Rebel spokesman Abderaman Koulamallah said: “We decided to retreat to give the population a chance to get out.”
A hotel operator at the Meridien hotel said soldiers were patrolling the streets.
United Nations chiefs were planning further meetings today to discuss the fighting in the African country.
The UN Security Council met yesterday for emergency consultations on the situation and were set to resume work on the crisis.
A statement yesterday from UN Secretary General Ban Ki-Moon said he was “profoundly alarmed” by the fighting in N’Djamena.
Over the weekend, helicopter gunships strafed rebel positions and tanks rolled through the streets of the Chadian capital, turning it into a battle zone littered with bodies.
Dozens of civilians had been wounded in fighting that began when rebels trying to oust President Idriss Deby entered the capital on Saturday.
The violence threatens peacekeeping and aid operations intended to stabilise a region that borders the war-ravaged Darfur region of Sudan.
Chadian General Mahamat Ali Abdallah Nassour claimed over the weekend that Sudanese troops were involved and called it a “declaration of war” from Sudan.
Chad’s Foreign Minister Amad Allam-Mi said: “Sudan does not want this force because it would open a window on the genocide in Darfur.”
Sudan has repeatedly denied any involvement.
“We would like to stress that Sudan does not provide any assistance to any side,” Sudan’s Foreign Ministry spokesman Ali al-Sadeq said.

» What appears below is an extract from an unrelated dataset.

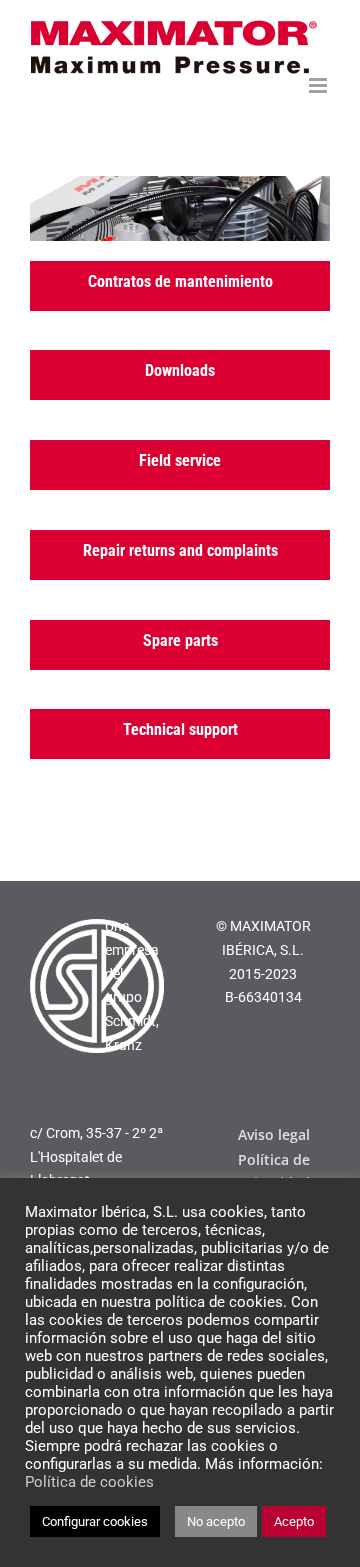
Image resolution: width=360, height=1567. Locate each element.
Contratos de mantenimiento (180, 281)
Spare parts (180, 640)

“Any developments in Chad reflect on Sudan and any instability there would have a negative impact on Sudan.”
The statement from the UN’s Mr Ban said that “he appeals to all countries in the region to respect the inviolability of international borders and to prevent any incursions from being launched from within their territory”.
France offered to take Mr Deby out of Chad, Defence Minister Herve Morin said yesterday.
“France has clearly offered support to Idriss Deby by telling him that if he felt threatened, in danger, that we would try to get him out,” said Mr Morin.
Mr Deby came to power through a rebel force that seized N’Djamena in 1990.
The rebels arrived on Friday on the capital’s outskirts in about 250 pickup trucks mounted with machine guns after a three-day push across the desert from Chad’s eastern border with Sudan. They entered the city early on Saturday, quickly spreading through the streets.